Text provided =

====

A History of Barbados by Hilary Beckles

A History of Barbados by Hilary Beckles

Since my wife is Barbadian, I’ve read quite a bit about the country and spent a fair amount of time there, including living there for a year or so in 2012 and attending an interesting literary festival. But I still learnt a lot of new things from this history of the island. Beckles gives a lot of attention to popular movements and struggles, while also charting the shocking violence inflicted by the small white planter class on the black majority, both during and after slavery. In fact, one of the shocking things about reading this history is discovering just how hard the planters and their British imperial backers worked to ensure that after emancipation, things would change as little as possible. This was written in 1990, and Beckles is now head of the CARICOM Reparations Commission. After reading this book, I think he’s got a case.

Miguel Street by V.S. Naipaul


Sticking with the Caribbean theme, this is a wonderful set of linked short stories set on a street in Port of Spain that’s blighted by poverty but full of memorable characters. Before this, I’d only read Naipaul’s later work, in which the people of his native Trinidad (especially those of African ancestry) exist mainly as objects for biting satire. Miguel Street is very different: there’s a real affection for the characters and the place, and although there’s plenty of humour, often at the characters’ expense, it’s not the cruel humour that came later. I’d read about the trajectory of Naipaul’s life in Patrick French’s shocking biography (reviewed here), so it was great to go back and see how he wrote before the racism he encountered in Britain warped him into someone desperate to disassociate himself from the very people he writes about with such warmth here.

The Mill on the Floss by George Eliot

Mill on the Floss

I read The Mill on the Floss because I was struggling with point of view issues in my own writing, and I wanted to analyse how a classic omniscient narrator worked. But I ended up enjoying this book far more than I expected, so the analysis fell by the wayside and I let the story carry me along. Although people often claim the omniscient narrator is “distancing”, I felt much more emotionally invested in this book than in so many others with more “intimate” first-person or limited third-person points of view. I really cared about these characters and felt sad/outraged at how poor Maggie Tulliver was treated both by Fate and by her narrow-minded neighbours.

Under the Sea-Wind by Rachel Carson

Under the Sea-Wind by Rachel Carson

Rachel Carson, of course, is known primarily for Silent Spring, her exposé of the way pesticides ruined the environment. Although I know it’s an important book, I’ve never been motivated to read a 50-year-old exposé of things we already know. But I enjoyed her 1941 debut book, which describes the creatures of the sea in beautiful prose. This new edition has a nice introduction by Margaret Atwood too.

Yesterday by Juan Emar

Yesterday by Juan Emar

Well, this was a weird way to end the month. A man and his wife walk around a city and encounter an ostrich eating a lion, singing monkeys, a very messy and protracted guillotining, and much more. To be honest, this wasn’t for me. It just felt like a bunch of crazy episodes that didn’t add up to anything. If you’ve read it and can tell me what I’m missing, please do so in the comments!

====

Tasks to complete =
1 - Can you reproduce the book reviews word for word, between "Sticking with the" and "such warmth here.", inclusive?
2 - Which books do the book reviews cover, and who is the author of each?

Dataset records
====

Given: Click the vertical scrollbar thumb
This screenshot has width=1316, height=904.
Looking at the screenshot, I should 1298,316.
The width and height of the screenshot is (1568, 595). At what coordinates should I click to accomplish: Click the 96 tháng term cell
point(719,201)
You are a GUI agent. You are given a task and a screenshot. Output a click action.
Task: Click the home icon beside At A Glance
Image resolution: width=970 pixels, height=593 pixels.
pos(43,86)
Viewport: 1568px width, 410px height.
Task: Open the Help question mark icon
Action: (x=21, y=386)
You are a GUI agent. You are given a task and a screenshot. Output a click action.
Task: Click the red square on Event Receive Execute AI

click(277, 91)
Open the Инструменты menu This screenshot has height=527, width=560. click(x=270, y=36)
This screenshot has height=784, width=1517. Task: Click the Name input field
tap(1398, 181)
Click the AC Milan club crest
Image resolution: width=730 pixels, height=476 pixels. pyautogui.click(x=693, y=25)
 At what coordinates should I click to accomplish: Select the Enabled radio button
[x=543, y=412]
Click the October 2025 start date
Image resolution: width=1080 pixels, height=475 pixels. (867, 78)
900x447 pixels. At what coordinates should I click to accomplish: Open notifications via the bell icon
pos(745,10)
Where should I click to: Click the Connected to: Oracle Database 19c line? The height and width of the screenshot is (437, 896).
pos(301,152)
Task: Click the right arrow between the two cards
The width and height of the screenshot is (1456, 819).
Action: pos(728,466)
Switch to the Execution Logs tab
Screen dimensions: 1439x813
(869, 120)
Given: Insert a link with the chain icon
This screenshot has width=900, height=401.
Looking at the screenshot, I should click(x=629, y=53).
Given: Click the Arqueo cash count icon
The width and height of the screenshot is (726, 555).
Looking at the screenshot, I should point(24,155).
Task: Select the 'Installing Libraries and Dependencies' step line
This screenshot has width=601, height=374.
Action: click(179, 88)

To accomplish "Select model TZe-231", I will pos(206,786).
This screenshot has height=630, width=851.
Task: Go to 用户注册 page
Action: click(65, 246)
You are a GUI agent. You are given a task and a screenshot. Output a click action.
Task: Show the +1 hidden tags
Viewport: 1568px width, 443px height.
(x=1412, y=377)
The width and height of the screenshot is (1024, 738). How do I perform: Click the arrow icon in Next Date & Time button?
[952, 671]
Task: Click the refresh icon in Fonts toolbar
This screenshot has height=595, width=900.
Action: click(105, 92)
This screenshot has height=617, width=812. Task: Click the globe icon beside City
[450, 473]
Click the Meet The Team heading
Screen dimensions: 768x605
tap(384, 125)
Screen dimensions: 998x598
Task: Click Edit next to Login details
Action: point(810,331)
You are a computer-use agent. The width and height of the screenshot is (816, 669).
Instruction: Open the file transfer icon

====

Solution set =
1 -
Sticking with the Caribbean theme, this is a wonderful set of linked short stories set on a street in Port of Spain that’s blighted by poverty but full of memorable characters. Before this, I’d only read Naipaul’s later work, in which the people of his native Trinidad (especially those of African ancestry) exist mainly as objects for biting satire. Miguel Street is very different: there’s a real affection for the characters and the place, and although there’s plenty of humour, often at the characters’ expense, it’s not the cruel humour that came later. I’d read about the trajectory of Naipaul’s life in Patrick French’s shocking biography (reviewed here), so it was great to go back and see how he wrote before the racism he encountered in Britain warped him into someone desperate to disassociate himself from the very people he writes about with such warmth here.

2 -
A History of Barbados by Hilary Beckles
Miguel Street by V.S. Naipaul
The Mill on the Floss by George Eliot
Under the Sea-Wind by Rachel Carson
Yesterday by Juan Emar